Though, my favourite time-warp was into The Dick Cavett Show in the early 70s. This short hour in TV history, made me realize Brando just didn’t give a #$%^. Brando is deconstructing the celebrity interview as it is happening, questioning why more important issues can’t be discussed instead of gossip. He can’t escape from having to explain, though, why just the previous day, he sent a Native American to accept his Oscar in front of 85 million viewers, with a prepared statement on Hollywood’s racist depictions of ethnic minorities in film. He doesn’t seem to be a purposeful pain in the ass about it because Cavett obviously is complicit later in dedicating half the show to indigenous issues that Brando cares about. Cavett, also intelligent and gracious, to his credit put forth this unconventional episode’s agenda despite clearly struggling with the light, sensationalist nature of celebrity interviews that his conservative network and audiences preferred. Anyway, Brando is about 50 at the time and even in his criticism of the premise of the show’s celebrity scrutiny, a long dour issue in his career by then, his conversational steps are light and sensitive to response. He is unable to conceal an easy smile and connection to his host, whom he clearly liked and respected. As were true of all of his other interviews, he sits there and denies that he is any hot thing. That acting’s a job, he has bills to pay, there are others with bigger problems, hence, WTF. The iconoclasm of being anti-Hollywood could only be pulled off by a Hollywood icon.

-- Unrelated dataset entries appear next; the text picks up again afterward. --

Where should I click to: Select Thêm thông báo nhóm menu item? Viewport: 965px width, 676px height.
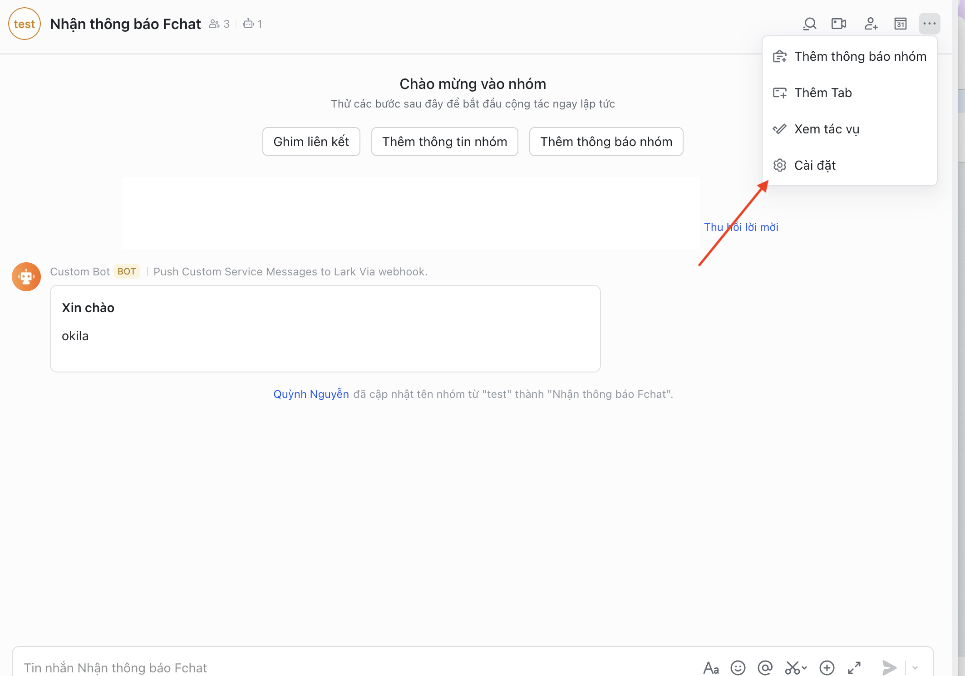point(850,56)
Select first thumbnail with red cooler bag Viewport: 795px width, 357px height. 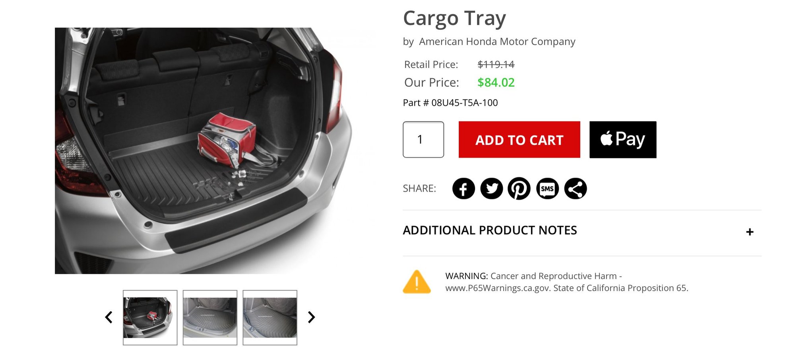[150, 318]
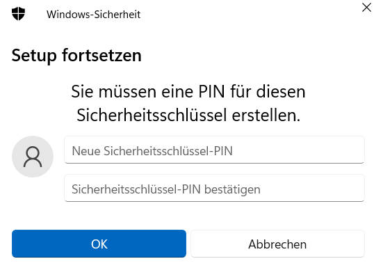Place cursor in the confirm PIN text box

pos(214,188)
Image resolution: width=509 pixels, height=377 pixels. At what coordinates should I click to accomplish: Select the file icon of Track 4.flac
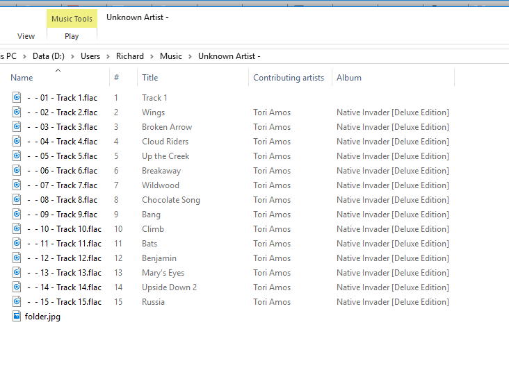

To see Marlon Brando as an obese older man from the impossibly gorgeous 20-something within the span of a week was a huge insight into someone who survived the worst type of cultural machinery of our time, somehow able to still smile. He was a spirit that suited, actually, the round comfortable man he ended up becoming. In the end, he still had that soulful, emotive face that could distill clear thoughts; that somehow made things that we never knew were important or beautiful, all that ever mattered.